|On this page|
Schedulers are one of the main types of node in a PDG graph. The purpose of a scheduler node is to execute ready work items that are submitted to the scheduler node by PDG.
In addition the scheduler must report status changes and ensure that the jobs are able to communicate back to PDG when necessary. By default the jobs will use the supporting python module
pdgjson to do this communication via XMLRPC, and the scheduler is responsible for ensuring that the XMLRPC server is running. Note that this mechanism could be replaced by a custom scheduler if required.

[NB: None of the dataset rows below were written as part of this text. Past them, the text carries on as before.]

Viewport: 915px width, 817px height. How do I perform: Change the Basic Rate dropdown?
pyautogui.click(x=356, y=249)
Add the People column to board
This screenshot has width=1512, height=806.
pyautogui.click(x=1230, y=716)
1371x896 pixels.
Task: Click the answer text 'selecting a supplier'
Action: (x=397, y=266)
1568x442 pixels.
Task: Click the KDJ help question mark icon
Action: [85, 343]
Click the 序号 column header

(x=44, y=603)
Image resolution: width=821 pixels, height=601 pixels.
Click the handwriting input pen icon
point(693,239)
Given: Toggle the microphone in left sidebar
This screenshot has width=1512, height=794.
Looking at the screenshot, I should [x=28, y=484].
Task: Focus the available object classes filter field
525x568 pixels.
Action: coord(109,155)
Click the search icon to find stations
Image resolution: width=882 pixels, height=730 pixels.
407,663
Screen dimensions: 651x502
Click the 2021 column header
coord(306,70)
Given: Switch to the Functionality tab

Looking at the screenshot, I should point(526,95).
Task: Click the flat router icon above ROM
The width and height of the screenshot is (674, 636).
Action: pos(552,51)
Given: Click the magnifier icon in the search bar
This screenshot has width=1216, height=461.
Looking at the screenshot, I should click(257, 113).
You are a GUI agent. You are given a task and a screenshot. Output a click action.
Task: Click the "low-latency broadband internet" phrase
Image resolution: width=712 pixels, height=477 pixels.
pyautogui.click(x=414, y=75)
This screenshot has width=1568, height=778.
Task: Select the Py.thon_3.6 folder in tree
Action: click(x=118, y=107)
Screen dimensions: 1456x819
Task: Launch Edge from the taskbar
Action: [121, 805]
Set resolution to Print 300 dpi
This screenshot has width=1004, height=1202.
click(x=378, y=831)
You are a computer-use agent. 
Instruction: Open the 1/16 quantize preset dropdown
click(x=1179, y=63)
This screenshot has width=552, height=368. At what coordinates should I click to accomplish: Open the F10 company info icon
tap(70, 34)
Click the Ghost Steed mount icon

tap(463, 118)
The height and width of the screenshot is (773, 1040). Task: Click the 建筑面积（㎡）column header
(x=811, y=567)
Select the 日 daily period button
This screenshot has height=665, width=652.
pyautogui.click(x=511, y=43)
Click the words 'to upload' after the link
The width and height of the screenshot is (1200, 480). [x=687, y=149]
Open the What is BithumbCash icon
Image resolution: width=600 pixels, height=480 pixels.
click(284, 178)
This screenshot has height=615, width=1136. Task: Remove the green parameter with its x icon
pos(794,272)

Each scheduler node has several callbacks that can be implemented to control how it operates. When writing a scheduler node the only callback you're required to implement is
onSchedule, since that hook is responsible for actually executing the ready work items. If the work items are marked as begin in process, they will not reach the scheduler and will instead be handled by PDG’s internal scheduler. The other callbacks are optional and are only needed to further customize the behavior of the node.
The full scheduler node API is described in pdg.Scheduler.
onSchedule(self, work_item) → pdg.scheduleResult
This callback is evaluated when the given pdg.WorkItem is ready to be executed. The scheduler should create the necessary job spec for their farm scheduler and submit it if possible. If it doesn’t have enough resources to execute the work item, it should return Deferred or FullDeferred, which tells PDG that the scheduler can’t accomodate the work item, and it should check back later.
Otherwise it should return Succeeded to indicate that the work item has been accepted.
The other return values are used when a work item for some reason is handled immediately. This is not generally recommended because it will force work items to execute in series.
For example, Local Scheduler will return FullDeferred if it determines that all available 'slots' on the local machine are in use. On the other hand it will return Deferred if there are slots available but not enough for this particular work item. If there are enough slots, it will deduct the slots required, spawn a subprocess for the work item, and then add the work item to a private queue of running items to be tracked.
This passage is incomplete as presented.